Niat Widya memberikan tempat duduknya. Dia hendak bangkit dan memberi kursinya, sebelum melakukan hal tersebut Fadly terjatuh ke belakang. Sontak mereka yang disekitar kaget tak main, untungnya dia ditangkap penumpang lain.
Fadly terlihat sakit. Widya mendudukkannya di kursi tempatnya, keadaannya seakan memburuk. Napasnya memburu dan wajahnya merah. Apa yang dilihat sebelum-sebelum ini keadaannya tampak segar bugar, mendadak jadi semacam ini.
"Aku tidak apa-apa. Hanya membutuhkan pelukanmu saja, Widya."
"Apa yang kamu.." Widya memelankan suara. "Kamu ternyata hanya mengigau," lirihnya pelan mengelus kepala. Dia terlihat sangat lemah berkebalikan saat-saat di rumah.
***
Mereka sampai di tempat tujuan. Keduanya turun dari angkot, menemukan sekolah SMA yang memilki kolam di depannya. Sebelum bergerak pergi menuju pangkalan ojek penglihatan Fadly terpaku pada sekolah itu. Dia sedikit cemberut, seperti menerbitkan kenangan-kenangan buruk.
Semilir angin menyibakkan rambut Widya. Mereka tiba di pertigaan jalan, sebelum berbelok ke satu arah pandangannya terpaku pada jalan di hadapan. Widya yang melihat ekspresi wajah laki-laki di sisinya ikut melihat, itu hanya jalan biasa.

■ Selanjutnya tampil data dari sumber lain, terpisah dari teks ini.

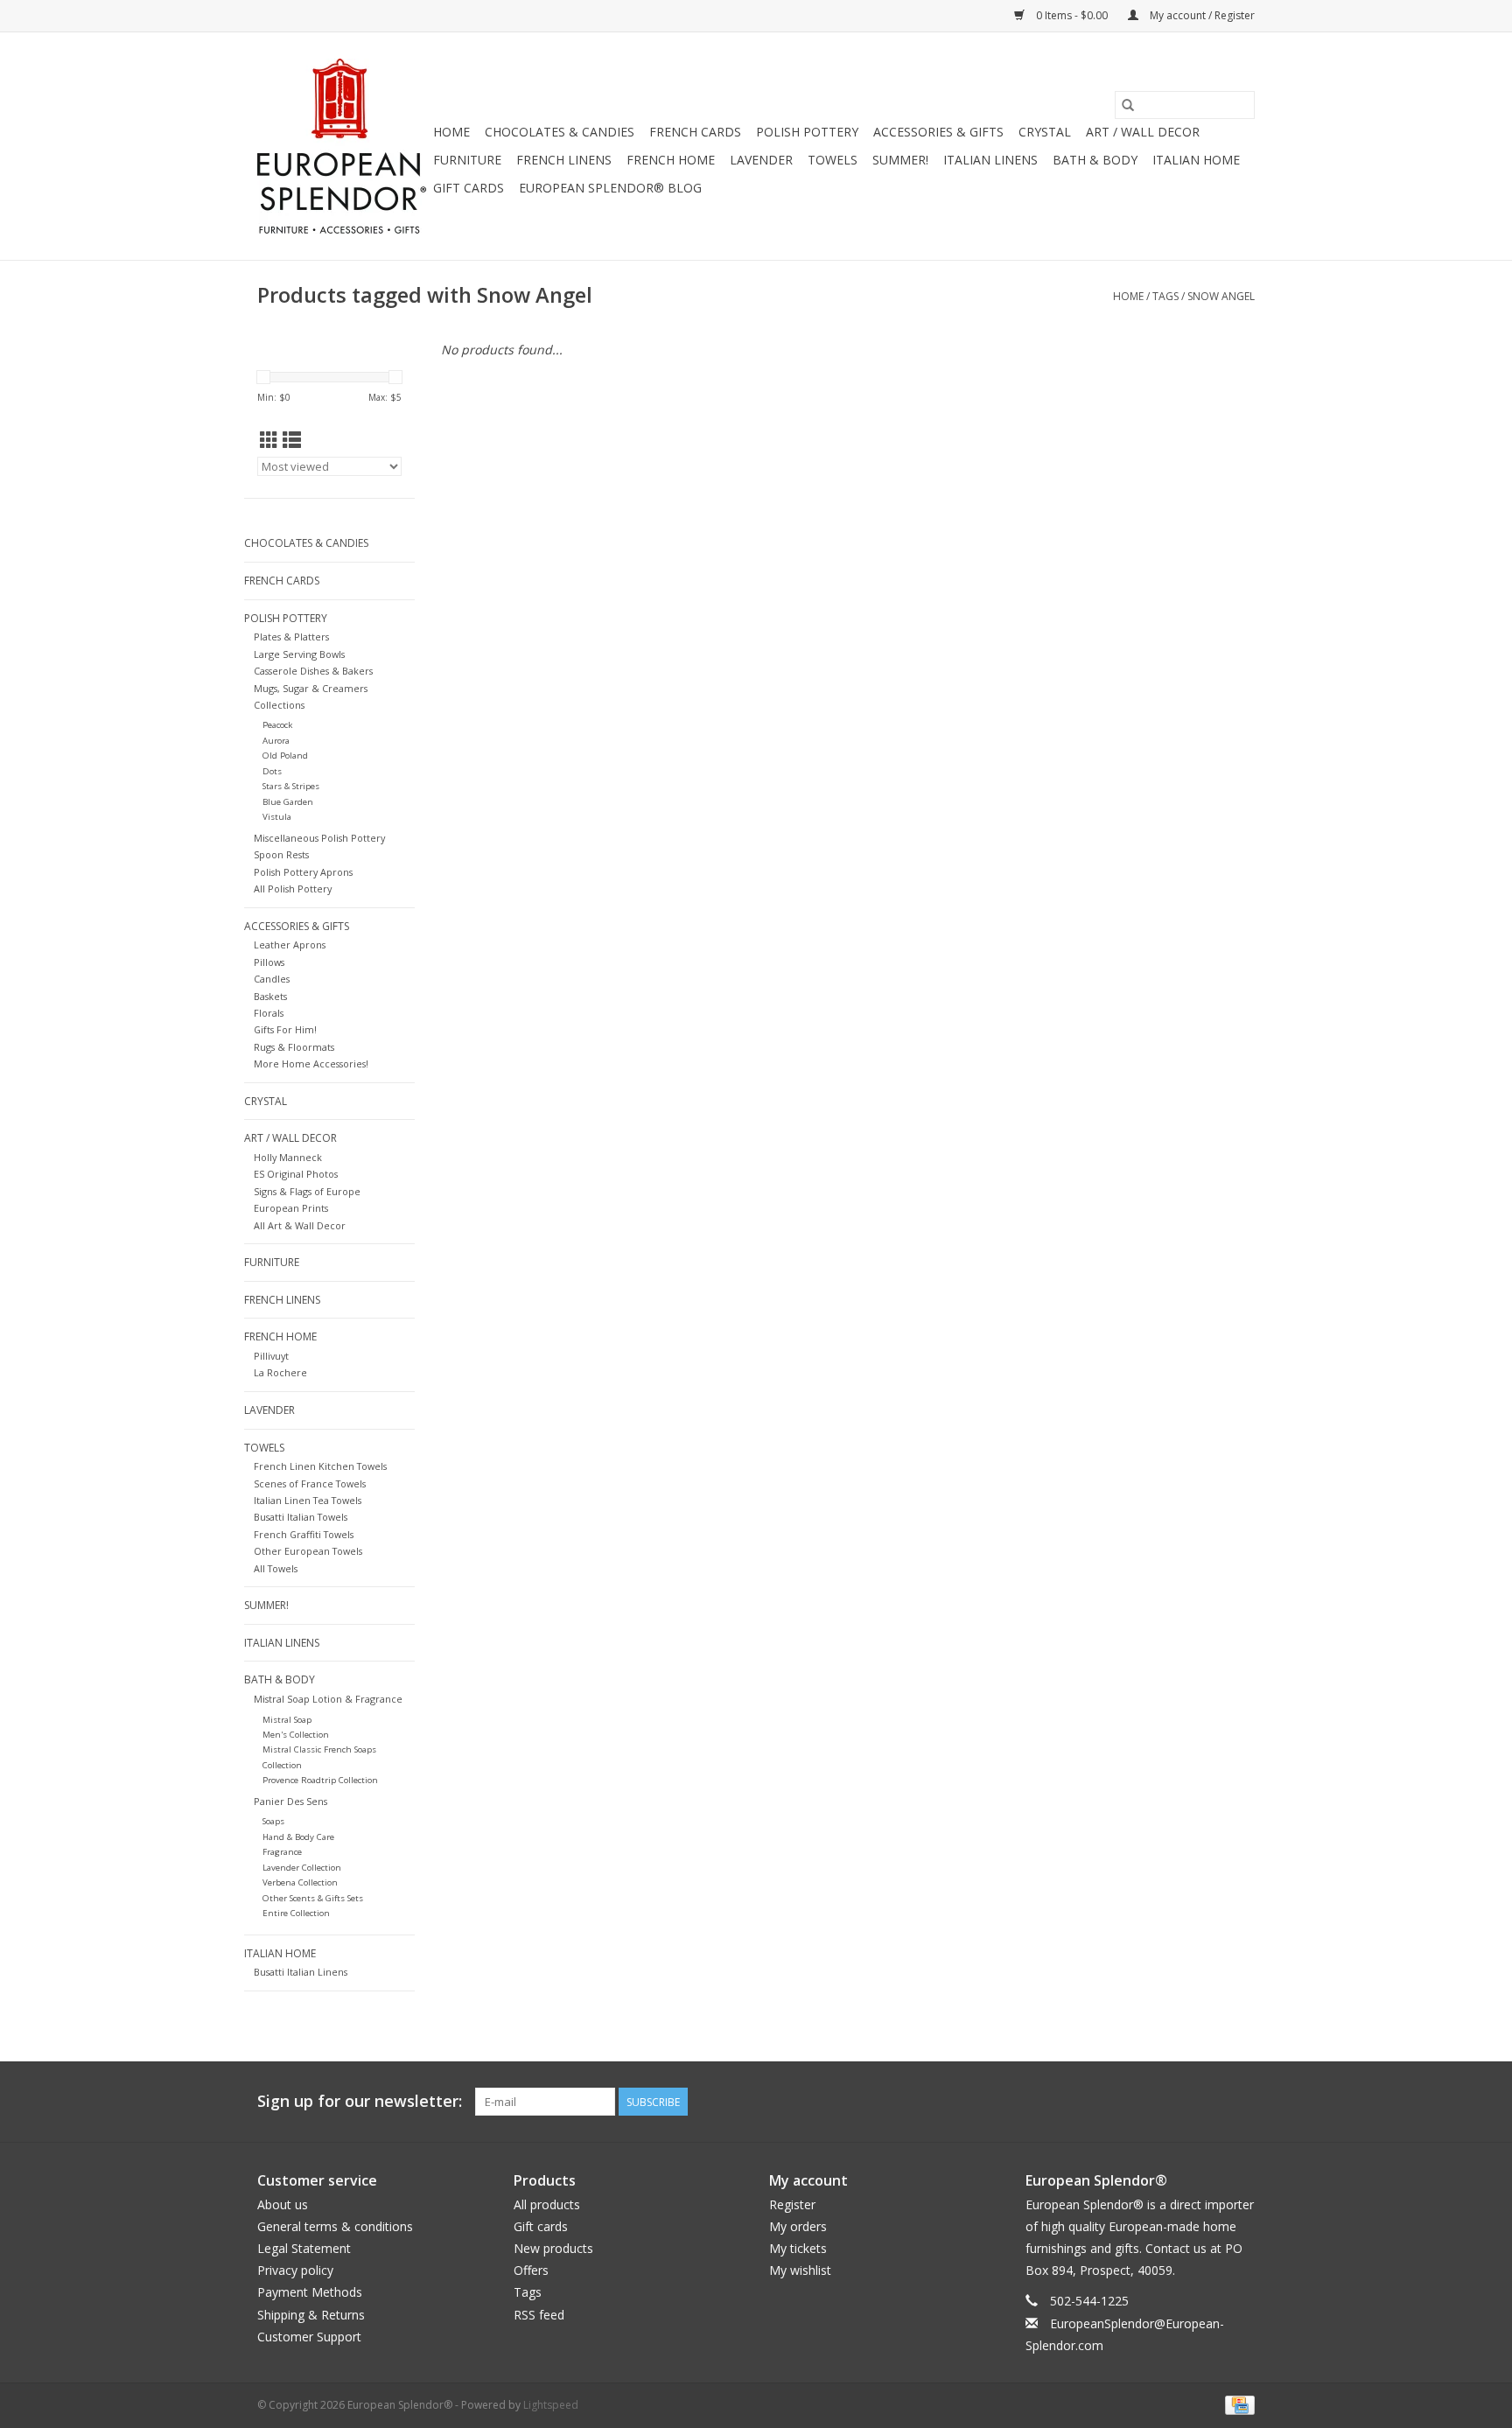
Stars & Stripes (290, 786)
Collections (279, 704)
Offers (531, 2270)
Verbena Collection (300, 1882)
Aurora (276, 740)
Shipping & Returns (311, 2314)
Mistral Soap (287, 1719)
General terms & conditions (335, 2226)
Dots (272, 771)
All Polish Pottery (293, 888)
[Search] (1128, 105)
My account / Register (1201, 15)
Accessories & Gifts (938, 131)
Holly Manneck (288, 1157)
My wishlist (800, 2270)
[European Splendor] (342, 146)
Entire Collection (296, 1913)
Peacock (277, 725)
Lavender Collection (301, 1867)
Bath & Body (1095, 159)
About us (282, 2204)
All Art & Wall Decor (300, 1225)
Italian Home (1196, 159)
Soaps (273, 1821)
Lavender (761, 159)
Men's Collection (295, 1734)
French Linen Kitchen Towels (320, 1466)
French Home (670, 159)
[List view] (292, 440)
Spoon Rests (281, 854)
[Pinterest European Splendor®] (1209, 2102)
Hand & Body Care (298, 1837)
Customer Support (309, 2336)
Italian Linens (990, 159)
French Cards (695, 131)
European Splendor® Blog (610, 187)
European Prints (291, 1207)
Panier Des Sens (290, 1801)
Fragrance (282, 1852)
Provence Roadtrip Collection (320, 1780)
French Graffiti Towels (304, 1534)
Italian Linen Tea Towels (307, 1500)
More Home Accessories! (311, 1063)
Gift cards (468, 187)
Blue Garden (287, 802)
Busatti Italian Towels (300, 1516)
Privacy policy (295, 2270)
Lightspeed (550, 2404)
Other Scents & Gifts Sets (312, 1898)
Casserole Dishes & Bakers (313, 670)
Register (792, 2204)
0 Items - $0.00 (1071, 15)
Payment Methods (309, 2292)
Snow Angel (1221, 296)
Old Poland (285, 755)
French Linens (564, 159)
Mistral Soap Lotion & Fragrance (328, 1698)
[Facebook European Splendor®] (1178, 2102)
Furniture (467, 159)
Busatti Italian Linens (300, 1971)
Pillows (269, 962)
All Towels (276, 1568)
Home (451, 131)
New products (553, 2248)
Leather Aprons (290, 944)
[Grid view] (269, 440)
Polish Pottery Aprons (303, 871)
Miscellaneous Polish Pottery (319, 837)
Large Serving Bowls (299, 654)
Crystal (1044, 131)
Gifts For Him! (285, 1029)
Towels (833, 159)
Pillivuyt (271, 1355)
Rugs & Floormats (294, 1046)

Mereka berjalan kaki. Memperoleh mesjid besar berdiri, remaja ini membelalak cukup kaget saat melihat tempat ibadah ini. Dia tersenyum kecil dan melanjutkan perjalanan.
"Padahal hanya 2 tahun," ujarnya pelan. "Tapi udah banyak perubahan begini.." lanjutnya bercakap sembari melihat ke kiri-kanan.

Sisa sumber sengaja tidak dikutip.